An interface is a connection between two devices or organisms or between a device and an organism. Interfaces are usually characterized by a standard, by protocols, and by physical links. The earliest computers had only a plug-board and lights for input and output. Scientists had to put customized plugs into the plug-board, and then read the results off of the lights. Then, a printer interface was created that allowed the computer to form letters in much the same way as typewriters did. Then punch cards were created that let operators enter programs one line at a time. From this evolved command languages that operated on a line at a time, these early protocols were later called Command Line Interfaces or CLI's. As computers became more powerful, more devices were allowed to hook up to them, and more interfaces were designed. Different computer companies made different types of interfaces for the same devices, and so there was always a demand that the manufacturers settle on a common standard for their interfaces. From this developed first buses, then Interface cards, then standard interface designs, until today, computers come with many standard hardware and software interfaces that allow them to talk to many different types of hardware, and to connect to humans in different and gradually more and more intuitive ways.

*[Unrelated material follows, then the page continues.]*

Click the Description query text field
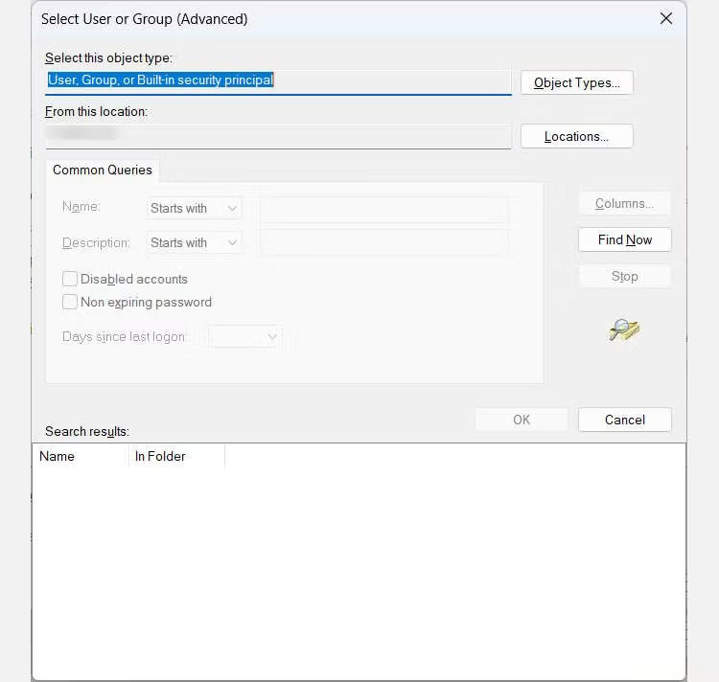The height and width of the screenshot is (682, 719). 384,242
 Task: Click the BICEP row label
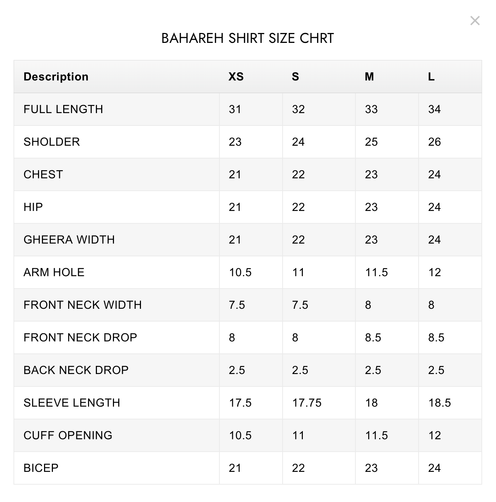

Fiction would have us believe that the most intimate interface would be an implant within the head that allowed us to interface directly with a computer, that might also be within our heads. Until this is practical we are limited to interfaces based on graphics and pointing devices, and a type of interface called a GUI or Graphics User Interface. The most popular of these interfaces is called WIMP (Windows, Icons, Menus, Pointers), which was originally written in Smalltalk for the Xerox star, and was rewritten to suit other platforms when it was found to be so useful. You are probably using a variation of this interface now.